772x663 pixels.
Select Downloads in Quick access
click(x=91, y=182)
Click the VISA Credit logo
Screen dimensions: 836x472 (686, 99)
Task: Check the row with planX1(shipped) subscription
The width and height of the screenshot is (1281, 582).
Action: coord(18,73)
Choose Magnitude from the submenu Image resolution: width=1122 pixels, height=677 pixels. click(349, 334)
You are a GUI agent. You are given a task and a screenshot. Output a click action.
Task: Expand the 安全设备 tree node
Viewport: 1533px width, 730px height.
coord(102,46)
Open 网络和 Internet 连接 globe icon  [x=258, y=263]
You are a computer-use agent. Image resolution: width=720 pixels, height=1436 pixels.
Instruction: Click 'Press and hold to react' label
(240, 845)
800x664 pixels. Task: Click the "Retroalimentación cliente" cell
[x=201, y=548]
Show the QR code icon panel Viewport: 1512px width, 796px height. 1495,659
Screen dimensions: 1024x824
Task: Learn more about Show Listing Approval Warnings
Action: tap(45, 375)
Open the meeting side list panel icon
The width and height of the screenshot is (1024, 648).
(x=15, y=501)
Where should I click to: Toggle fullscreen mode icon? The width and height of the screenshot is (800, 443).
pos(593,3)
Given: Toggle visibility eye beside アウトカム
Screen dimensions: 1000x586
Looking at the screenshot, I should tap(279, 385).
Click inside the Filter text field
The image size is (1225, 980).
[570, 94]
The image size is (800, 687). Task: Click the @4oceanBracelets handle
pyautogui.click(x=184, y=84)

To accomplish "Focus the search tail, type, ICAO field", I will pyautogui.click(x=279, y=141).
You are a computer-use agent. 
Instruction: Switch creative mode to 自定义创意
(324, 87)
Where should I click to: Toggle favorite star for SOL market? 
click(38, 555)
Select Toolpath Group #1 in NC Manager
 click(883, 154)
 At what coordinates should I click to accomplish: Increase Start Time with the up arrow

DIRECTIONS FOR THIS TASK: Copy out each line of the listing that contains the word "Open".

RESPONSE BELOW:
Open 网络和 Internet 连接 globe icon  [x=258, y=263]
Open the meeting side list panel icon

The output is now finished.